Cleaning up after the garage sale was another huge task to unveil. After getting everything out of my house, I now had a surplus of stuff that didn't sell that I didn't want to return back in, for fear it might never leave again. (reminded of that verse about casting out demons and cleaning house, only for them to return seven-fold, and how it would've just been better to never cast out the one in the first place. Well that's encouraging.). Even though I had sorted through and purged the excess, I couldn't find the strength to actually return the rest of it to my room. To actually un-pack it and deal with it. I'm so cognizant of the physical-spiritual-emotional manifestation of parallels in this situation.
i've been avoiding writing like the plague. i've had enough to deal with, that dealing with thoughts that weren't already presenting themselves has seemed like waking a sleeping bear while you're on the dead-end-side of his cave. waking scary, negative things when real life has been admittedly scary and negative, is, well, scary. but writing somehow proves to be an antidote to many of life's problems; sort of like an IV as its pricked into your hand, releasing the flow from the drip bag of just what your body needs.
i'm realizing there is a fine line between laziness and apathy, and being so overwhelmed that you literally can't deal with it. healthiness does not reside with either of those; however, sometimes you just have to do what you can to survive. and that is what i am doing. what i can.

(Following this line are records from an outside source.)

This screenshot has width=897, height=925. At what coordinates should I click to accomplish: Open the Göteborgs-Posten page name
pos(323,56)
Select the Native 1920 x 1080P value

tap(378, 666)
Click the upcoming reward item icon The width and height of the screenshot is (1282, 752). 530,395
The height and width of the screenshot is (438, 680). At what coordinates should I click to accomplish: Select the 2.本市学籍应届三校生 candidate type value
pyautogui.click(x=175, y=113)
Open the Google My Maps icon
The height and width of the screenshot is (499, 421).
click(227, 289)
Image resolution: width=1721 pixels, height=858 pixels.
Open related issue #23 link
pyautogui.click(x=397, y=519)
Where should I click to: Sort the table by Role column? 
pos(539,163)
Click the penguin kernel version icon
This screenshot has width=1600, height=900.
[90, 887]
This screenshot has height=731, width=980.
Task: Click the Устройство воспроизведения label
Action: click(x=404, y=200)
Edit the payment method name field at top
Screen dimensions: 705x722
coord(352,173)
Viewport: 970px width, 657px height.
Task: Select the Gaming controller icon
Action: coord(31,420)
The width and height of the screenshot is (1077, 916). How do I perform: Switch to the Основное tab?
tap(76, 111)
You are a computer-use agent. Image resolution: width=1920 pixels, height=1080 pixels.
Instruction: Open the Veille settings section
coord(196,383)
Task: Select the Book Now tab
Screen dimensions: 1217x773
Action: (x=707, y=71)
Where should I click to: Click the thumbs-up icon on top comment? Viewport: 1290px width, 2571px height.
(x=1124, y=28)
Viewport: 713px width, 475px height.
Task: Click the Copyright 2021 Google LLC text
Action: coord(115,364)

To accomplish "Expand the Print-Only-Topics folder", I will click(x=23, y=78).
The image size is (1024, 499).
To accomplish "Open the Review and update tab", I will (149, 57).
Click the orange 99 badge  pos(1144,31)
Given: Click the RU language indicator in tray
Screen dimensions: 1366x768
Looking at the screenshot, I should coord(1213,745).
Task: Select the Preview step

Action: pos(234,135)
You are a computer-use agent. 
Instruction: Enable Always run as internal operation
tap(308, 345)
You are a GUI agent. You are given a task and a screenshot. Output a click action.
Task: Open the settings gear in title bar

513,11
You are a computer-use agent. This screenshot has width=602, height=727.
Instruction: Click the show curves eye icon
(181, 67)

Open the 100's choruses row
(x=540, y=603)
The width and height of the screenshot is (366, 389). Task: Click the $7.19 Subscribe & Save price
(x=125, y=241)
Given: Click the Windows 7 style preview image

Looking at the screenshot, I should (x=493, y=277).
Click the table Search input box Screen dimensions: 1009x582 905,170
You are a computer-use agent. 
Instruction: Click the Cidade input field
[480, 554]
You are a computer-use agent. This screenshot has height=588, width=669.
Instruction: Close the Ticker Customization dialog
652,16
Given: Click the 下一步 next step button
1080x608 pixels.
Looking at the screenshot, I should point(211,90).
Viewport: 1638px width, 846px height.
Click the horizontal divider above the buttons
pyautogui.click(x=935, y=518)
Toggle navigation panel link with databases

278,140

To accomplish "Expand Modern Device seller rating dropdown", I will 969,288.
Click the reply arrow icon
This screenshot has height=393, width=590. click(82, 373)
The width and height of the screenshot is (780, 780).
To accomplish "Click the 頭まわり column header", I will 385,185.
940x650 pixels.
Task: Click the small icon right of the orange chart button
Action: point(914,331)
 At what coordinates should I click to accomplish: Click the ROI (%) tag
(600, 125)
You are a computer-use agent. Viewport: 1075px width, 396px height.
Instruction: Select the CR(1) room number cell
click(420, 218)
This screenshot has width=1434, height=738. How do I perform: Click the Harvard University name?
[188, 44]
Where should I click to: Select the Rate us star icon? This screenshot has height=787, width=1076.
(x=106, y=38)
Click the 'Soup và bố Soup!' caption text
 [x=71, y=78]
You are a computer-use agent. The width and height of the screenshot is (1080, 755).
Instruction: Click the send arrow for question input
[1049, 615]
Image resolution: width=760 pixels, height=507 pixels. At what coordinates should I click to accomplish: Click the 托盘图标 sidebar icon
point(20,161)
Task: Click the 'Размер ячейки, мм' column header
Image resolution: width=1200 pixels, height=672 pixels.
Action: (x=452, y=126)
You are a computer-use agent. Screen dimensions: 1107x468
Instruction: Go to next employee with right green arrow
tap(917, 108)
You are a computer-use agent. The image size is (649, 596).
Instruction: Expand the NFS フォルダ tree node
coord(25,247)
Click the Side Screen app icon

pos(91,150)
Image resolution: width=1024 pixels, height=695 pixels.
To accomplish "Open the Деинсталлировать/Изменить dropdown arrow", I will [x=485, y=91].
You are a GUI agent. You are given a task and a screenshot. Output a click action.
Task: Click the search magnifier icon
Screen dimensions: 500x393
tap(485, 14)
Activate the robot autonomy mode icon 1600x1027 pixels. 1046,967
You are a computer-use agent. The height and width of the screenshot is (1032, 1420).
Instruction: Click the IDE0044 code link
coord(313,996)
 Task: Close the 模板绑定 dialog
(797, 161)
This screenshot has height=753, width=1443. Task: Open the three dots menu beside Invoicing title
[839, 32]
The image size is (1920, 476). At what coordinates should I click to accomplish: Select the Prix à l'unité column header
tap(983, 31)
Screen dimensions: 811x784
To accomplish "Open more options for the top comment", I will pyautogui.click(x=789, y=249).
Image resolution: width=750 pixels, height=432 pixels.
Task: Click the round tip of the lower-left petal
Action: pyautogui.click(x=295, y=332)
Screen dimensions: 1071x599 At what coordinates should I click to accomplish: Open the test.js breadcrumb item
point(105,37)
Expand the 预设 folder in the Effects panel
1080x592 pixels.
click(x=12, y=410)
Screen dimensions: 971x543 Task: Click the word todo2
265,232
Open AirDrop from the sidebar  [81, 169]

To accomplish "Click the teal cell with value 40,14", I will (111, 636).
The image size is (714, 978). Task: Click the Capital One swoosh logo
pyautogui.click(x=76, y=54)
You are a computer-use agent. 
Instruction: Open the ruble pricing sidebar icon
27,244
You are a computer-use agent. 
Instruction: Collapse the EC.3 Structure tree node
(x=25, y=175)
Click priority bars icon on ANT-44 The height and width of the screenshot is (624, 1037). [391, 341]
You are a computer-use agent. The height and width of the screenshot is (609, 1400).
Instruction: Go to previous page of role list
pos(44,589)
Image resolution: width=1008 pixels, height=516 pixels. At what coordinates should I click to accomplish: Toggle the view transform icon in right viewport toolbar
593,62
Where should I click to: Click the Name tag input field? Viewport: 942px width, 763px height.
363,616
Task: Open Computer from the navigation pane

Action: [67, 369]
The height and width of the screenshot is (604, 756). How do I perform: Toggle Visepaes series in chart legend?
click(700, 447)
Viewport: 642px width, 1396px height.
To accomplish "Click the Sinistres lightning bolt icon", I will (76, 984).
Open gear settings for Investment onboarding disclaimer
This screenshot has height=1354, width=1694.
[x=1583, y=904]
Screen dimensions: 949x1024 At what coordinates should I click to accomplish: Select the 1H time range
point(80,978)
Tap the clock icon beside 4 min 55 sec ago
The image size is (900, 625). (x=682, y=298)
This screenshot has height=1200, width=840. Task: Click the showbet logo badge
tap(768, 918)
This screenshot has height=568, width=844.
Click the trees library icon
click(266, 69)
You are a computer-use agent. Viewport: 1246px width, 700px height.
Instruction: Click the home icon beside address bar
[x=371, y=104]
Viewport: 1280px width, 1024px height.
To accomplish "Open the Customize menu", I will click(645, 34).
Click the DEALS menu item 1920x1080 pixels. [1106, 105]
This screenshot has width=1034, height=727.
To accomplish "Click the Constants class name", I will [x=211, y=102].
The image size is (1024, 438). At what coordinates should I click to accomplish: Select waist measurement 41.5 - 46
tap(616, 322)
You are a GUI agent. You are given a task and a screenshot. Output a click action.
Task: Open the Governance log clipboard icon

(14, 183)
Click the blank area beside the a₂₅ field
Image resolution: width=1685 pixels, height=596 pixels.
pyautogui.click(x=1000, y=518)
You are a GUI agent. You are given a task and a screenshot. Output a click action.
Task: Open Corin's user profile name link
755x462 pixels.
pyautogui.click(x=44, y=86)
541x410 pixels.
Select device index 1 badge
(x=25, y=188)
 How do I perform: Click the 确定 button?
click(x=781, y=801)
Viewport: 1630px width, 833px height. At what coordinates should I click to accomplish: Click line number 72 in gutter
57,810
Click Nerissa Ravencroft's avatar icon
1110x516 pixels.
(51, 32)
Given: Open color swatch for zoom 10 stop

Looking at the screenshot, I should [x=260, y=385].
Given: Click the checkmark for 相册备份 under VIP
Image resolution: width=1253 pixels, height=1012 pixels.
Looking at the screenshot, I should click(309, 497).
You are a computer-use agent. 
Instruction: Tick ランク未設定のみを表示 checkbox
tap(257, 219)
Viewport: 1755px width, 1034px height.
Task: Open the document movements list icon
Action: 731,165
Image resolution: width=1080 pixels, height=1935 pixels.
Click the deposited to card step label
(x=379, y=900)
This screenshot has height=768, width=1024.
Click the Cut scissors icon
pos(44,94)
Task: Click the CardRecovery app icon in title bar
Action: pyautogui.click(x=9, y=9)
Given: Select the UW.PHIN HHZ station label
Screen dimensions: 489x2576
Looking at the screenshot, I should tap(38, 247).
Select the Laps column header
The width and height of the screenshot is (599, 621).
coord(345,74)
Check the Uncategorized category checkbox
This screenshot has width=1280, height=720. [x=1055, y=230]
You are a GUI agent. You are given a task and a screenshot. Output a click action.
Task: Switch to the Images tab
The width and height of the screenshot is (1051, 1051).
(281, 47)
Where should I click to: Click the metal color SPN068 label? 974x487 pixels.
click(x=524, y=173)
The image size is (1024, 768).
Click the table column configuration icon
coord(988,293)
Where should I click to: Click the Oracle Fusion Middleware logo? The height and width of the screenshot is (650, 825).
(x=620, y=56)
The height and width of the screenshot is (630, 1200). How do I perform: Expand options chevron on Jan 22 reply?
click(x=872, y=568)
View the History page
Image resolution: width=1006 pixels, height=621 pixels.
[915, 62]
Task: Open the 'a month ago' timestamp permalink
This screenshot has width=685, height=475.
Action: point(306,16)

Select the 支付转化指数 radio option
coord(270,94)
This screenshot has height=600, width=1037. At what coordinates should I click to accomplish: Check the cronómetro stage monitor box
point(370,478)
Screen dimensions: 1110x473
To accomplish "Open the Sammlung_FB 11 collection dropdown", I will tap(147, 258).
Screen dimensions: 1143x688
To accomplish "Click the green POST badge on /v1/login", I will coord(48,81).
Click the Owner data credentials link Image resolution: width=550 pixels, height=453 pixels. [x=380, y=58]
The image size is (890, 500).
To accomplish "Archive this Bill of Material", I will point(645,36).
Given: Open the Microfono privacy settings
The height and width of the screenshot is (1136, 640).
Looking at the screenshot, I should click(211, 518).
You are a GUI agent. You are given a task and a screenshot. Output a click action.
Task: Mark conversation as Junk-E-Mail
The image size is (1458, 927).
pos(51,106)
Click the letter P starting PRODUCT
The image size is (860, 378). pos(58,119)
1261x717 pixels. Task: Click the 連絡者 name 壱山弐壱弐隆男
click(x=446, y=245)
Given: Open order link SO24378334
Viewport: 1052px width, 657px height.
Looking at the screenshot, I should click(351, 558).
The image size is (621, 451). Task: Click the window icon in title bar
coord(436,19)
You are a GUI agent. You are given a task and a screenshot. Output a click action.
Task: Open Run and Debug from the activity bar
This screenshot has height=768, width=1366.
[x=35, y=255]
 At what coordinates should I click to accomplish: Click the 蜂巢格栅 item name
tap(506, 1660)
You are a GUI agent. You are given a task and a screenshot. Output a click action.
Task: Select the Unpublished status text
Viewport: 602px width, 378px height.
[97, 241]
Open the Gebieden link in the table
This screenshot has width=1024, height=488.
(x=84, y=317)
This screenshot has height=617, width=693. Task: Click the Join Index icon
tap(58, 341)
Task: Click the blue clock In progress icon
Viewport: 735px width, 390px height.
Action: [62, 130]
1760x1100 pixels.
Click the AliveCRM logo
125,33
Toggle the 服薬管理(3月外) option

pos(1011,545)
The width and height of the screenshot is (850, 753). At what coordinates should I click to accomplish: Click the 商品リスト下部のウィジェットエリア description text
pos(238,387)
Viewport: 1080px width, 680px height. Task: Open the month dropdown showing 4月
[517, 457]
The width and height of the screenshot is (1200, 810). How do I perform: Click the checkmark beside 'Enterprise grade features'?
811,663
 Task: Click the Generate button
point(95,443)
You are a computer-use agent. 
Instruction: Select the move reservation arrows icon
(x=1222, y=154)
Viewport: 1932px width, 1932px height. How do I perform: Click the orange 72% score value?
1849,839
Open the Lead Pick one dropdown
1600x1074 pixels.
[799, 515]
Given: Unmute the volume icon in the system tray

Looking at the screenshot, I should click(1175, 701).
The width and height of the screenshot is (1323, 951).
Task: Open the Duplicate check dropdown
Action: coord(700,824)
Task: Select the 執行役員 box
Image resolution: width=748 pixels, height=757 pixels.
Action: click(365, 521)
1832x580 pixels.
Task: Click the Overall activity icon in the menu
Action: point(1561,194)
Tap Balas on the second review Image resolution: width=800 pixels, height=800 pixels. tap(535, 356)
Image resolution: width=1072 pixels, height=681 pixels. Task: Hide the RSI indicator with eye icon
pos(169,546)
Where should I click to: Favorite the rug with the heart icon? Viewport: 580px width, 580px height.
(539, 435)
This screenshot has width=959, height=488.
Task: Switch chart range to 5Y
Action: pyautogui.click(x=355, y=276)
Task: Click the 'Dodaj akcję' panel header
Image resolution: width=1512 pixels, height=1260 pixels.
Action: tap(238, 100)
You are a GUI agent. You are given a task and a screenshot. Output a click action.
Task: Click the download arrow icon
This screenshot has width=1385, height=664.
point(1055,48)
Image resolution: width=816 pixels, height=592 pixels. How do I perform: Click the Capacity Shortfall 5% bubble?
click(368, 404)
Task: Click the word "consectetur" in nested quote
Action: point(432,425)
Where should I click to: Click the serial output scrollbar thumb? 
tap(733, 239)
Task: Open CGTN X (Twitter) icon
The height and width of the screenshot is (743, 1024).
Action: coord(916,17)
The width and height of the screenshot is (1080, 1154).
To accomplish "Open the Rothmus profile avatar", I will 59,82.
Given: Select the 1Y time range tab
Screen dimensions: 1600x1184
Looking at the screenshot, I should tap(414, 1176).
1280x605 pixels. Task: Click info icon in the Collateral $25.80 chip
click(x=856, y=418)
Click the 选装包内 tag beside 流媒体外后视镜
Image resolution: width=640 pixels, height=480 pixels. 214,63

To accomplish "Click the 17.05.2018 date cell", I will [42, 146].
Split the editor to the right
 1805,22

i don't want this to come off super debbie-downer. i don't want you to worry about my soul (saved by His grace), my mental state (i know when i need help), or my ability to discern between enduring the storm and succumbing to the seas. but i don't think we talk about it enough when we are in the midst of the battle, and can't confidently proclaim the hope that you know in the stillest, smallest places in your heart still exists. we hide in depression and anxiety. we go to bed on it at 6 p.m. and pretend like all is well to the outside world. but the Bible tells us to walk in light, that whatever we put in to the light is no longer in darkness. and praise Him, because i used to be super private. i hid the secrets of my heart like a secret stash of dark chocolate. i hid my struggles for fear of rejection. all until one day, that i realized to live as if i truly have been redeemed, i needed to walk redeemed. i needed to walk in my identity as a redeemed daughter of God.
and walking in that identity means i have to be honest. i have to get out all the thoughts that are eating my brain. and it means that i don't walk in anxiety or depression as who i am, not at all. the enemy wants me to believe this is who i am, that it is inescapable. but my Daddy tells me different. the victory on the Cross tells me otherwise. my identity is a redeemed daughter of the King. and even the redeem walk through seasons of battles against their mind and circumstance. but what a powerful army we have walking with us. prayer warriors and angels, guardsmen of God.
step one: unpack. don't keep everything boxed up in the attic. shed some light. dust off the cobwebs. open up each storage tub carefully. beware of spiders, but don't be paralyzed by the fear that they are there. ask for help; you can't carry some of those things down the stairs by yourself. sit down when it becomes too much, but get back to it. don't give up. don't give in. set small goals. like, putting away your tank-tops. you can do this, by the grace of God, you can do this. but you can never do this without Him. lean on Him for your strength. crawl in His lap when the afternoons are hard, instead of just in your bed. unpacking doesn't mean putting away quite yet; sometimes you just need to survey everything all at once.